The big answer, I would suggest, is that we will have to reevaluate recent economic policy. As everyone should know (although many probably don’t), the US economy has been remarkably successful in bringing back jobs lost during the pandemic downturn. This good news has been overshadowed by high inflation, which has prompted many claims that US economic policy is wrong.
But much of the recent inflation reflects global forces beyond the control of the United States, so inflation has risen almost everywhere, not just here. And while the part of excess inflation that US policy reflects can be reversed fairly quickly, without serious cost, a fair reading of the record would say that the policy has actually been very effective, that a temporary rise in inflation It has been a price worth paying to avoid the kind of long-term depressed economy that we experienced after the 2008 financial crisis.
That said, for a time it seemed that the outbreak of inflation had caused permanent, even catastrophic, damage through the political process, because it had weakened the prospects for meaningful action on climate change.
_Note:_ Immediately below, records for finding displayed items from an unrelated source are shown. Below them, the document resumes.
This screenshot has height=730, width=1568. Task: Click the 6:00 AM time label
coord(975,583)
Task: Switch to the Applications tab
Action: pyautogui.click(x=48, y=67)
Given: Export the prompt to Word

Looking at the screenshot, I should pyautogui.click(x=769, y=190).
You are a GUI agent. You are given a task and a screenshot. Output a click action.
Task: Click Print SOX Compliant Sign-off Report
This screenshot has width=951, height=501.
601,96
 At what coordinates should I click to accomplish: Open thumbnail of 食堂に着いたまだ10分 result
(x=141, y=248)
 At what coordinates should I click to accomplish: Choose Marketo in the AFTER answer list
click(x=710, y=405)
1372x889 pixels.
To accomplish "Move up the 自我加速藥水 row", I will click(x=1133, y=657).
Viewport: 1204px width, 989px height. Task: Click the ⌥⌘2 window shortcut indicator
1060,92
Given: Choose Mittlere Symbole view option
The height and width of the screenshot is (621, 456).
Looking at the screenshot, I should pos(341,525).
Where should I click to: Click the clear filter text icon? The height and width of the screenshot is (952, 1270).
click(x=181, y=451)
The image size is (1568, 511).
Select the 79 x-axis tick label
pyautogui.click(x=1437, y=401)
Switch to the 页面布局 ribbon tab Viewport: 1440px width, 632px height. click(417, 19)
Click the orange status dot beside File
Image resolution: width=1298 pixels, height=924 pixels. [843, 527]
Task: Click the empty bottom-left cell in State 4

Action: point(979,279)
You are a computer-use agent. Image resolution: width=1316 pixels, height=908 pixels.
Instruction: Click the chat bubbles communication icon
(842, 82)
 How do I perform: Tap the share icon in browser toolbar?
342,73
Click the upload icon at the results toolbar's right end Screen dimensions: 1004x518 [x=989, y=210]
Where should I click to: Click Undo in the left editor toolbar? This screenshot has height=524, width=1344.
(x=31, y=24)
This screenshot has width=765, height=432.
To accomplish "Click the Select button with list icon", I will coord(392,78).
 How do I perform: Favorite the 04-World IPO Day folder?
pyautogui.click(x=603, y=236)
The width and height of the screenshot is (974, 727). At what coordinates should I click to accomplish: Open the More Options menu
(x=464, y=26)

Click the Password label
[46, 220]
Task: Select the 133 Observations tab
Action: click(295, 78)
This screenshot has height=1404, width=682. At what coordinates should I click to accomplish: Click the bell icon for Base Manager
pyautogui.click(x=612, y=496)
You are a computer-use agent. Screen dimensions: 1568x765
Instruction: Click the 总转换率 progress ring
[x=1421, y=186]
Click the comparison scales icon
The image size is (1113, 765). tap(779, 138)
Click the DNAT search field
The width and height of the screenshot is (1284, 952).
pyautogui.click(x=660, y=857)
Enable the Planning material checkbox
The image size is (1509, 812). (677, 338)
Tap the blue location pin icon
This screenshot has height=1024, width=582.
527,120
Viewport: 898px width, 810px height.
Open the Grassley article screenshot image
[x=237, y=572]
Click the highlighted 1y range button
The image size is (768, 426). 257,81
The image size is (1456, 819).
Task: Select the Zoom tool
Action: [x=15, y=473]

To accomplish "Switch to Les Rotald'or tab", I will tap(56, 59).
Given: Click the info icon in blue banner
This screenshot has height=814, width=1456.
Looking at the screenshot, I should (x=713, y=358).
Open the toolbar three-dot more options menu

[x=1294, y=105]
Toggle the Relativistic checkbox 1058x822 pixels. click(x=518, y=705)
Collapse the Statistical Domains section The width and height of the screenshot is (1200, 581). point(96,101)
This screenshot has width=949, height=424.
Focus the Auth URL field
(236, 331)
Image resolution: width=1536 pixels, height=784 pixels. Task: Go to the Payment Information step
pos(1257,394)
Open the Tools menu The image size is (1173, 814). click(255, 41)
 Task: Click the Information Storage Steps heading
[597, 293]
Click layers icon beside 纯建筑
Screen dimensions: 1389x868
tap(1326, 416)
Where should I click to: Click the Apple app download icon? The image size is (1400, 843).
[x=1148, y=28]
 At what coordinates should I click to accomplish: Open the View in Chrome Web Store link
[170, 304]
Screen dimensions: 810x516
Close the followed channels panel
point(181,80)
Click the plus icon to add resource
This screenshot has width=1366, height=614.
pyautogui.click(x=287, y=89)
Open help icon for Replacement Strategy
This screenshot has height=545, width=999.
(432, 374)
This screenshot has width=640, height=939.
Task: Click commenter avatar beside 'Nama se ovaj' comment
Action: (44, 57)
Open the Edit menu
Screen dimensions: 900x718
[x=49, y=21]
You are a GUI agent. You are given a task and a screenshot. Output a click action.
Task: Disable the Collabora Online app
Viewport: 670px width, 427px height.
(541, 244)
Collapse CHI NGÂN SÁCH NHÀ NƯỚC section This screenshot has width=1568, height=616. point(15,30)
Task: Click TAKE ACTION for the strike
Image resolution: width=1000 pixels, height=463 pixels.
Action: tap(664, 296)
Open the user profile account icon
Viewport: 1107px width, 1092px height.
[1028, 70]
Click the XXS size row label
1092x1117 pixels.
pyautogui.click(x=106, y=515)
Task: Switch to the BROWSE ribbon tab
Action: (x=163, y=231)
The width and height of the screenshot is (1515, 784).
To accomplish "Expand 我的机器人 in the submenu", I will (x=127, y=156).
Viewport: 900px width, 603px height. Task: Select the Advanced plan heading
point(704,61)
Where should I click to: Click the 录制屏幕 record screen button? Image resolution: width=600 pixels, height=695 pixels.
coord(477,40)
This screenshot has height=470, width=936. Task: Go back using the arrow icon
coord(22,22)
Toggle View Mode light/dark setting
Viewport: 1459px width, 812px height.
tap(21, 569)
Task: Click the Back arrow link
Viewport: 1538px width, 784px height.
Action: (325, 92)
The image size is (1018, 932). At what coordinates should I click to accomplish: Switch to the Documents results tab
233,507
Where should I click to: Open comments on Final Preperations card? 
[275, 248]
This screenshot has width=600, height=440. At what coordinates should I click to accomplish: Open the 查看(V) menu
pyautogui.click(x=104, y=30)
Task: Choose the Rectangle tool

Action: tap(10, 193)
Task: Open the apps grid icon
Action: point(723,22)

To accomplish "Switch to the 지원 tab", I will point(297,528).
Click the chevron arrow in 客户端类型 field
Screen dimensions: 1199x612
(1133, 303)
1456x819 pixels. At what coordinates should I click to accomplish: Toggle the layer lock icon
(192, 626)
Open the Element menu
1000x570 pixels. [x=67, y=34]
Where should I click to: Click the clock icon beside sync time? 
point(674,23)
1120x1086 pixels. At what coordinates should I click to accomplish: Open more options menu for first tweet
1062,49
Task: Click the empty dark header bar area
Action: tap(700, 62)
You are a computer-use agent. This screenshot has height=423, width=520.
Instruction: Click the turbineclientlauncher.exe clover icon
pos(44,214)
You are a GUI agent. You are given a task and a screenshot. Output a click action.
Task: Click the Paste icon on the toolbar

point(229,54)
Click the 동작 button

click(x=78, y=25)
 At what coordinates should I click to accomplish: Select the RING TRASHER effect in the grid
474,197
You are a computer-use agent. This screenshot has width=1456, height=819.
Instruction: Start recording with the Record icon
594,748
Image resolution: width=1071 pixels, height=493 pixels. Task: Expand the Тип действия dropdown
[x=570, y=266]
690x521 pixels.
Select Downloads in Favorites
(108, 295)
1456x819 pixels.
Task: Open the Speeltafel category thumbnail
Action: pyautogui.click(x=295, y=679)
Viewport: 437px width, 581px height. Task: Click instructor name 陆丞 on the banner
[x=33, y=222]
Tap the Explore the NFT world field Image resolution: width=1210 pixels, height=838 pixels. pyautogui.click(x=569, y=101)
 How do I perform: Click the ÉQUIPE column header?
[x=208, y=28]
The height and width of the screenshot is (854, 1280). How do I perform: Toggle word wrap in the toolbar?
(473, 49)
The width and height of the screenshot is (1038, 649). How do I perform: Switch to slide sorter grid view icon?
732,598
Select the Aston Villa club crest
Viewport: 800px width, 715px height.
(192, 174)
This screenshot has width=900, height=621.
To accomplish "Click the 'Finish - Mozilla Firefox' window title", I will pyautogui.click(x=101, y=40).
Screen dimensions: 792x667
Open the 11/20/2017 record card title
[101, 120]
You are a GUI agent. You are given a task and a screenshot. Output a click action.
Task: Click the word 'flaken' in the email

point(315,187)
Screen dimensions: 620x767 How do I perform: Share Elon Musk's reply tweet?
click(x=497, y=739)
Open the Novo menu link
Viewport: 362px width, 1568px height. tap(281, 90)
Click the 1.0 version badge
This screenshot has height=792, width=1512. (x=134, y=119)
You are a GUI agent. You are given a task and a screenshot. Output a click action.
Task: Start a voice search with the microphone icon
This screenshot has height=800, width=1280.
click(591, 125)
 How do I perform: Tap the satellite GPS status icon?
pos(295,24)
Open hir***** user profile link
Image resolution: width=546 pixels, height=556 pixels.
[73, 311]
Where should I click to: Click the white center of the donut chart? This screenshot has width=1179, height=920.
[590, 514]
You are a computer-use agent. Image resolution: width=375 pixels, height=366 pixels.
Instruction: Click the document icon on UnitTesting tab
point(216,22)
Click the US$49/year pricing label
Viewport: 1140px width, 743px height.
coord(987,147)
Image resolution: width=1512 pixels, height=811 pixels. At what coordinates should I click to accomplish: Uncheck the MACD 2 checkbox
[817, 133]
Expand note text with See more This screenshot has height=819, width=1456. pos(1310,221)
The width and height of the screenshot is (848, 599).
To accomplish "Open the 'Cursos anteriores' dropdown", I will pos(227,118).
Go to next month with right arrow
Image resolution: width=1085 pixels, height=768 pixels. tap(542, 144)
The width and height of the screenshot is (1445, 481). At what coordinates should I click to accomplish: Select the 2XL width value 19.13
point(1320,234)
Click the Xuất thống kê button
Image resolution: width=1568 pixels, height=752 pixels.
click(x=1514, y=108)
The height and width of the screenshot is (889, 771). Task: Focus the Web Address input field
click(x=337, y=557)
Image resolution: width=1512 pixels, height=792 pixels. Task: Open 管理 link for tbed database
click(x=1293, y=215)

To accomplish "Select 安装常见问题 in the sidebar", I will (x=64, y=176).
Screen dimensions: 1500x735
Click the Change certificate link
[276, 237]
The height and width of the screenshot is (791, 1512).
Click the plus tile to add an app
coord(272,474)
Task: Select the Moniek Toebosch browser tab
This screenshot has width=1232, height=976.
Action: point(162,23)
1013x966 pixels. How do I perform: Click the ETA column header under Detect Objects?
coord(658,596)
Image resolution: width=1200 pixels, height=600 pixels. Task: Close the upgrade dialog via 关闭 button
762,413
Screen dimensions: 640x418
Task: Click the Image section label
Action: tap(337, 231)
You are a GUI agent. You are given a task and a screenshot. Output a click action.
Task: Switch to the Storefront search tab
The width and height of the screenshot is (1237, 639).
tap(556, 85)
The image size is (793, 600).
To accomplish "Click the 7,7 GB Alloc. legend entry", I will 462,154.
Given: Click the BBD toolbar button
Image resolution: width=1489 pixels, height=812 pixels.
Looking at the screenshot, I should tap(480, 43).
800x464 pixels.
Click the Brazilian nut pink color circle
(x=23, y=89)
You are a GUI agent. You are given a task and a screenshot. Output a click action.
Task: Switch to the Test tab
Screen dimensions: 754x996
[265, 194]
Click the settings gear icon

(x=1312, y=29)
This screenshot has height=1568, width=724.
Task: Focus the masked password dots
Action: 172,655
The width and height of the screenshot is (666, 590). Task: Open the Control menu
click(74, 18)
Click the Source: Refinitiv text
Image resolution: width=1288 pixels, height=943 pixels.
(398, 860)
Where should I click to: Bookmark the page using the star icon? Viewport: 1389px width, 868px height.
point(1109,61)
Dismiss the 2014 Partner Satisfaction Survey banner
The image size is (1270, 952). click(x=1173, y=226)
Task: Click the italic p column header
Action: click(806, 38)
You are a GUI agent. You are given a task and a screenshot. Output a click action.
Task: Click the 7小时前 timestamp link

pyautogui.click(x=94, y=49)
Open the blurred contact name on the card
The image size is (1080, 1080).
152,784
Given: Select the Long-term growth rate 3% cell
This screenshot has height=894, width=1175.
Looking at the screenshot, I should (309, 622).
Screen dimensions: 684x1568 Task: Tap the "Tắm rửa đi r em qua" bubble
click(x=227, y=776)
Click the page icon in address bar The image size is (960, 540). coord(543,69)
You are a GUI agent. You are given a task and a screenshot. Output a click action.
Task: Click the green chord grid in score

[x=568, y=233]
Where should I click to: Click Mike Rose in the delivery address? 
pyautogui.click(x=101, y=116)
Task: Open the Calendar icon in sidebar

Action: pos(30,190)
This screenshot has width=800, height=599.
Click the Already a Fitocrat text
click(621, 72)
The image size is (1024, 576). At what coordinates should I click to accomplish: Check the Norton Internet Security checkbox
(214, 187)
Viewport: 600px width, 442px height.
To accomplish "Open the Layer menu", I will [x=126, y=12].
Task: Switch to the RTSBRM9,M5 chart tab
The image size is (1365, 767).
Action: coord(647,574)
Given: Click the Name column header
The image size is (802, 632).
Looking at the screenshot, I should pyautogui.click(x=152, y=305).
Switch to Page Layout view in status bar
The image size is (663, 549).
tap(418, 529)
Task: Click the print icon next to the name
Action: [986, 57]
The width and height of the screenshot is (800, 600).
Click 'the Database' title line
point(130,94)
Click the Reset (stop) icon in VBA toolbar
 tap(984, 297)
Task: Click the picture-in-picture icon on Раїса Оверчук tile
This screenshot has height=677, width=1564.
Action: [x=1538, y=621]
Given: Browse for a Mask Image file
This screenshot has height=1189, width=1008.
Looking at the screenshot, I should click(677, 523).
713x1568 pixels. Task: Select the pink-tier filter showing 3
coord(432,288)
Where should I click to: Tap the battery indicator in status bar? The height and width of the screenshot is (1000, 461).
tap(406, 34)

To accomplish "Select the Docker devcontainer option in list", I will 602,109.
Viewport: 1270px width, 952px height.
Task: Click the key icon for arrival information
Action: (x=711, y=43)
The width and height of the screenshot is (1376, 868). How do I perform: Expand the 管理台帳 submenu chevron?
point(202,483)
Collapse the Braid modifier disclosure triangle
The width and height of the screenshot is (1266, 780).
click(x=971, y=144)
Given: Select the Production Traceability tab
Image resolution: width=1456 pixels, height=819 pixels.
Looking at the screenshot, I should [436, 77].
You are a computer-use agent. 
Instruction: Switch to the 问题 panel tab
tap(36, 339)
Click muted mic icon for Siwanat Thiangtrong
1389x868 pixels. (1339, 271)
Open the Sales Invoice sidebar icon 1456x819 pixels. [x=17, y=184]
An episode of high inflation is not the end of the world; inaction on climate could be.
But on Wednesday (!), Senator Joe Manchin declared himself convinced that a bill addressing climate change would in fact reduce inflation. (It will.) While I’m not prepared to sell the bearskin before the bill is formally signed into law in the Oval Office, right now it looks like we’re in for both a speedy recovery and a badly needed investment in America’s future. Joined.
So even though the preliminary GDP figure (which will probably be revised several times) has been negative, from my point of view the general economic news looks quite positive.